In this post I’d like to try and explain - as simply as possible - the importance of neurotransmitters, and how a person with ADHD is enormously influenced (for the better and for the worse) by the fluctuating levels in their body.
The Oxford English Dictionary defines the word Neurotransmitter as:
“A chemical substance which is released at the end of a nerve fibre by the arrival of a nerve impulse and, by diffusing across the synapse or junction, effects the transfer of the impulse to another nerve fibre, a muscle fibre, or some other structure.”
Put more easily, these are brain chemicals which communicate information to nerve cells, and regulate our behaviour and emotions.
When these brain chemicals are lowered in effectiveness or the levels occasionally dip or peak, they become out of ‘synch’ which impacts on our behaviour.
Norepinephrine (also known as noradrenalin)
In the “flight or fight” moment of fear, or the excitement of competition, the adrenalin “rush” is flushed through the body. It’s the body’s preparation for additional energy and alertness in these moments.
Too little norepinephrine (pronounced nora-pinna-frin) has sometimes been associated with depression, whereas too much norepinephrine brings about feelings of restlessness and the need to move.
So if you have a student in your class (with ADHD) who shows extremes of impulsive behaviour, moving around a lot, and hyperactive, it’s because they have experienced a surge of norepinephrine.
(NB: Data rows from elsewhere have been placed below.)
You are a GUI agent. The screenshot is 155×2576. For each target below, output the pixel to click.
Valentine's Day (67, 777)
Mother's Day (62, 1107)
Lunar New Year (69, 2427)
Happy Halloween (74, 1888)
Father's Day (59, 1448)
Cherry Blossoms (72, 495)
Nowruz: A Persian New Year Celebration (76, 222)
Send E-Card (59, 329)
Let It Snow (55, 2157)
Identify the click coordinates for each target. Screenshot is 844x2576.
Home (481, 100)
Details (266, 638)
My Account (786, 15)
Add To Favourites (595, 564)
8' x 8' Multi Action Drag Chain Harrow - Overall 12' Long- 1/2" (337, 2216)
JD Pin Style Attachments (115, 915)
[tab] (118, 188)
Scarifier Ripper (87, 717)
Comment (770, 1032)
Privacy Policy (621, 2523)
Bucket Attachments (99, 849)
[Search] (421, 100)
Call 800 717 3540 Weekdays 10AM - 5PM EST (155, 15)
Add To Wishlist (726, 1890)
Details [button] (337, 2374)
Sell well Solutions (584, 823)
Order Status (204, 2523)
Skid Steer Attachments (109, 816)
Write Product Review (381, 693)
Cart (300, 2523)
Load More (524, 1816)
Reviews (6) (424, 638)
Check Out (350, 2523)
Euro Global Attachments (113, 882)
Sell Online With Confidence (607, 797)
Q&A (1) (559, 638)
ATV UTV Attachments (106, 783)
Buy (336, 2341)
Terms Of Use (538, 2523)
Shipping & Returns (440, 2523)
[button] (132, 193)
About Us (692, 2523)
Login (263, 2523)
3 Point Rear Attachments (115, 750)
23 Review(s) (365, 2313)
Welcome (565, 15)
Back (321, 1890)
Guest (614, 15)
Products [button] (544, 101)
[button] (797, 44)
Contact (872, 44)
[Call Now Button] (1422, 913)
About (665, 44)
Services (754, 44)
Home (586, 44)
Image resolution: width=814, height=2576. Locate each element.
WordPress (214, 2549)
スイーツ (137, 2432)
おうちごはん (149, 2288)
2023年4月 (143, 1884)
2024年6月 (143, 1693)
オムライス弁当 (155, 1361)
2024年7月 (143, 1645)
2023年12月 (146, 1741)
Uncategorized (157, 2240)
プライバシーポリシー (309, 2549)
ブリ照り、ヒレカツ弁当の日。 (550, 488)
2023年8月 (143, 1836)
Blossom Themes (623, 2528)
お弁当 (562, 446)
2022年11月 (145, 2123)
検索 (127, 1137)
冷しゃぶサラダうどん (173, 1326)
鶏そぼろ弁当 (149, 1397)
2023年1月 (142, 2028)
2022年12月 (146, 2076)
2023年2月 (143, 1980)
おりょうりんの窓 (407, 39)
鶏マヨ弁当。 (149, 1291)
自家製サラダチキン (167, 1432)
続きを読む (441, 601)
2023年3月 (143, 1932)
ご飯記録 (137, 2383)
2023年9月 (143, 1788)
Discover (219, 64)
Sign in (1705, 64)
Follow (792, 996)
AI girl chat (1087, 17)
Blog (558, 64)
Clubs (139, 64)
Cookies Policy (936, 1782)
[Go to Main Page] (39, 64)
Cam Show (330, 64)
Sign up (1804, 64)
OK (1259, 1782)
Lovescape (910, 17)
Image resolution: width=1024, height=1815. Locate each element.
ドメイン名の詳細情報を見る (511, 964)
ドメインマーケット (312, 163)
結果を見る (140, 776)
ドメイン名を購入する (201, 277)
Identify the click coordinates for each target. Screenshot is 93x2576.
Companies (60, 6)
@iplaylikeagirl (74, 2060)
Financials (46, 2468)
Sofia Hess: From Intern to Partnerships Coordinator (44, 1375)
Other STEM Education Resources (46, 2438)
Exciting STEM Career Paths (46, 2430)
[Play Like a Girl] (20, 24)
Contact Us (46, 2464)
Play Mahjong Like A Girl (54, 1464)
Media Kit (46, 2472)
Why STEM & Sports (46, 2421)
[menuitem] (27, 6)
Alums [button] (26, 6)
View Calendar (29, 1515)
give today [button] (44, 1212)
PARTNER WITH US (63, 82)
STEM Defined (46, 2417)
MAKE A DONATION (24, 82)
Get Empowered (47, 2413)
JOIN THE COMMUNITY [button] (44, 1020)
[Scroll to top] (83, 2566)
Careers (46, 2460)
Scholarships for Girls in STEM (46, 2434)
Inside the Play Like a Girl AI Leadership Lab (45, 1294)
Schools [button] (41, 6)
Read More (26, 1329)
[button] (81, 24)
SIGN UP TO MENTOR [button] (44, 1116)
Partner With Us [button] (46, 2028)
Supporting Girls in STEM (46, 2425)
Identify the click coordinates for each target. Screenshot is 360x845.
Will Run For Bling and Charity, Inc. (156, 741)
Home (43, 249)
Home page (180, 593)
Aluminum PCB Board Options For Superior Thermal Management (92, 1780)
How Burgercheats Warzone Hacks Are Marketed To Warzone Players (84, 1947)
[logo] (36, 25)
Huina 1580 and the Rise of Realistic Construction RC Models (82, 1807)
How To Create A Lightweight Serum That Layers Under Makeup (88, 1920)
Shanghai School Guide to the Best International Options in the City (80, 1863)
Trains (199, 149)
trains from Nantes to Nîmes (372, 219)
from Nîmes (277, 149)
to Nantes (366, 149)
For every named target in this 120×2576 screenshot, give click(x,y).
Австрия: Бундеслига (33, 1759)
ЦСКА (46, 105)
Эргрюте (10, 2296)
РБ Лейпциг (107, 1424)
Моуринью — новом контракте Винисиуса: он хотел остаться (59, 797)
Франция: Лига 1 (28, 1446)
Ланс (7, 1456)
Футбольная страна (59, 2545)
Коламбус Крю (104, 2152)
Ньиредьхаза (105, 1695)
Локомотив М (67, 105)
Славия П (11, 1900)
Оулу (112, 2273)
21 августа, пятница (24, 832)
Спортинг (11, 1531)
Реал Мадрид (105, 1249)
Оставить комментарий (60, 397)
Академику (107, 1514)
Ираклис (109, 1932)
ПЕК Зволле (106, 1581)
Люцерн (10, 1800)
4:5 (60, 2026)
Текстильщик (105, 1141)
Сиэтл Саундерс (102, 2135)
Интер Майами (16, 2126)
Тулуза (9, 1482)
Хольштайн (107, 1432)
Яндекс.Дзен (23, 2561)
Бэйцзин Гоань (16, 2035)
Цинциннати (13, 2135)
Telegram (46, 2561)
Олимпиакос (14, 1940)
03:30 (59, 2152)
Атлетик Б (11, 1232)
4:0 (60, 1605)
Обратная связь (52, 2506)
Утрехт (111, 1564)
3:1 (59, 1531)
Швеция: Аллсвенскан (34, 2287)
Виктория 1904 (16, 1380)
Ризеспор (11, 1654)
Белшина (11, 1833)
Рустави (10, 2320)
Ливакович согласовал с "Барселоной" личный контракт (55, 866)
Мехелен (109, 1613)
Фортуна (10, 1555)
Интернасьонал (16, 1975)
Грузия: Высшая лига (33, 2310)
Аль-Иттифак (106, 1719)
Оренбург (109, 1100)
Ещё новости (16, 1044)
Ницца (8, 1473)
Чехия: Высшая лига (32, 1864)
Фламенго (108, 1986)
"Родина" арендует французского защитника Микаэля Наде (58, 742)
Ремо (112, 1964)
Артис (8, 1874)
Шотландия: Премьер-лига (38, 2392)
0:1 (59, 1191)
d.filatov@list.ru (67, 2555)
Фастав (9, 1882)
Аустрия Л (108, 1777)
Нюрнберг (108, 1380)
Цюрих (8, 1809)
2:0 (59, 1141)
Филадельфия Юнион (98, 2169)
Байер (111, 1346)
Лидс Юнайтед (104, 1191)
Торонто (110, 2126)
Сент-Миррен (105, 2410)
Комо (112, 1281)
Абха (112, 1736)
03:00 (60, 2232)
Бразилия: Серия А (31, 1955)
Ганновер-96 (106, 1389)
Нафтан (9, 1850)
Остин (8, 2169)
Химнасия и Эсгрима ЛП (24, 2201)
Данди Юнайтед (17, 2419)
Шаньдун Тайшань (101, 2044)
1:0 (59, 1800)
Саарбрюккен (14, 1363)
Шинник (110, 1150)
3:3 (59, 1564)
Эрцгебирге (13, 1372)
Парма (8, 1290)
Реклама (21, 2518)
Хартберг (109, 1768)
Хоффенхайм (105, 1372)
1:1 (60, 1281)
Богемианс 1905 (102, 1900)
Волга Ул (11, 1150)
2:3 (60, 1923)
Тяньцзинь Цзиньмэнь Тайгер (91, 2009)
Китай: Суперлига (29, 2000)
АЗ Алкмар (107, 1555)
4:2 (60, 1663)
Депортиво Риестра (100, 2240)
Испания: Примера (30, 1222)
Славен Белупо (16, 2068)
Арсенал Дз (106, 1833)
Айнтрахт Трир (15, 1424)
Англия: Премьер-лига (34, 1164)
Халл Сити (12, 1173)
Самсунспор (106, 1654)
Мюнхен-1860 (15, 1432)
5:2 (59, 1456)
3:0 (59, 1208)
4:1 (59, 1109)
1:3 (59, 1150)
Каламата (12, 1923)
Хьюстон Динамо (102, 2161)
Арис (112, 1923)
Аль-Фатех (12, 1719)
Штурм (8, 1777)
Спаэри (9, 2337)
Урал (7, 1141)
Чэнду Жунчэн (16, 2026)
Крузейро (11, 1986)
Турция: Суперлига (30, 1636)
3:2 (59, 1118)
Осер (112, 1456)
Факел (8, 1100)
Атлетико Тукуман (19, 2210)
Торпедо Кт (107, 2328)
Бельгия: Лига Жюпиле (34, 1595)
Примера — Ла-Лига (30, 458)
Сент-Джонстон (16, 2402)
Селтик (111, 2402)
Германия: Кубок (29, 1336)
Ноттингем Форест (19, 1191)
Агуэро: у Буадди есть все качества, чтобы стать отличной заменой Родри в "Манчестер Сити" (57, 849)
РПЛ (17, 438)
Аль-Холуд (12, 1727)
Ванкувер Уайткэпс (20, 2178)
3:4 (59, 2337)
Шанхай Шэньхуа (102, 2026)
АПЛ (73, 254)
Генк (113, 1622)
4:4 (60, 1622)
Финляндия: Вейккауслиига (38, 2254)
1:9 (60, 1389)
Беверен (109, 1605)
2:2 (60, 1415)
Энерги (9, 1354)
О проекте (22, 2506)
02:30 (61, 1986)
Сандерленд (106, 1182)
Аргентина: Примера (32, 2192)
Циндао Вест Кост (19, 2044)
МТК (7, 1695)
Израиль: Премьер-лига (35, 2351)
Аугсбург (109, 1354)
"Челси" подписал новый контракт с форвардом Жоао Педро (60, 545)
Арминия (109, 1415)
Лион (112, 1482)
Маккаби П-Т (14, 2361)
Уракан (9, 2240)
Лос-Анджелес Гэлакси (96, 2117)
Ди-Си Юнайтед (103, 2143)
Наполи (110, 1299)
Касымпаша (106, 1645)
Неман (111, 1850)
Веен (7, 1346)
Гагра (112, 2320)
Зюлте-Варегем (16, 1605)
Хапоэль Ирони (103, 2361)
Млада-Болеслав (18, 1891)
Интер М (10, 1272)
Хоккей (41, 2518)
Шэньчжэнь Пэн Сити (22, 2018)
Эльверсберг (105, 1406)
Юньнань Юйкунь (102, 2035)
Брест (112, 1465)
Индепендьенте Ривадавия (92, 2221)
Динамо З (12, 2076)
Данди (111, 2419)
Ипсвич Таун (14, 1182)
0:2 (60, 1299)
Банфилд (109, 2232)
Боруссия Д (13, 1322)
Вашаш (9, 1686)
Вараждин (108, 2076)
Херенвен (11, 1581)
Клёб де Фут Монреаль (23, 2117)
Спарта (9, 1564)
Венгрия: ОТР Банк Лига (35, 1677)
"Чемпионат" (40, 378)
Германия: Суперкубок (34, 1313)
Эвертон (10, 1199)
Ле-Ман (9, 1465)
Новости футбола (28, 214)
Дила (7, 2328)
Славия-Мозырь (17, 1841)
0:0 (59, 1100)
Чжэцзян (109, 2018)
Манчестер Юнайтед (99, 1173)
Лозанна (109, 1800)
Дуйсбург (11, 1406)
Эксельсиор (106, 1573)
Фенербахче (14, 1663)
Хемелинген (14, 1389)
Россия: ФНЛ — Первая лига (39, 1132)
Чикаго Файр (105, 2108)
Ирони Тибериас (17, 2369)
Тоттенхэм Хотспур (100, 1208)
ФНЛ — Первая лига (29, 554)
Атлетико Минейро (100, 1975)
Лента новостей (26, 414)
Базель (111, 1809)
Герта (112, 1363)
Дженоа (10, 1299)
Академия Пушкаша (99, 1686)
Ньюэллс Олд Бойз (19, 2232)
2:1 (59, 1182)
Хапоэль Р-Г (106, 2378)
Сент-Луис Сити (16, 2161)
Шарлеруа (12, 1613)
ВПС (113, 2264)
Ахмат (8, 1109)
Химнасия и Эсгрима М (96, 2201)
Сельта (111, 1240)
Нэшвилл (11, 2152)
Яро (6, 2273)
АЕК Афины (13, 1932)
Dopamine acts on the pleasure and reward sections of the brain, and normal levels will help regulate emotional responses. People with ADHD have tended to have low levels of Dopamine, which contributes towards their inability to self regulate in terms of behaviour. Research shows that people with low dopamine activity also may be more prone to addiction and/or risk-taking (www.psychologytoday.com)
In class, low levels of Dopamine may appear as incessant talking, calling out all the time, inappropriate language.
This neurotransmitter is associated with feelings of depression and anxiety. Some antidepressants (such as Prozac) work on the brain to increase serotonin levels and their interaction with other neurotransmitters.
As the balance of neurotransmitter ‘messages’ will be seen as a spiky profile in the ADHD brain, there is a high chance of depression and/or mood swings.
In terms of managing behavior in class, these points will have demonstrated how neurotransmitters have a vast impact on our behaviours, particularly for students with ADHD.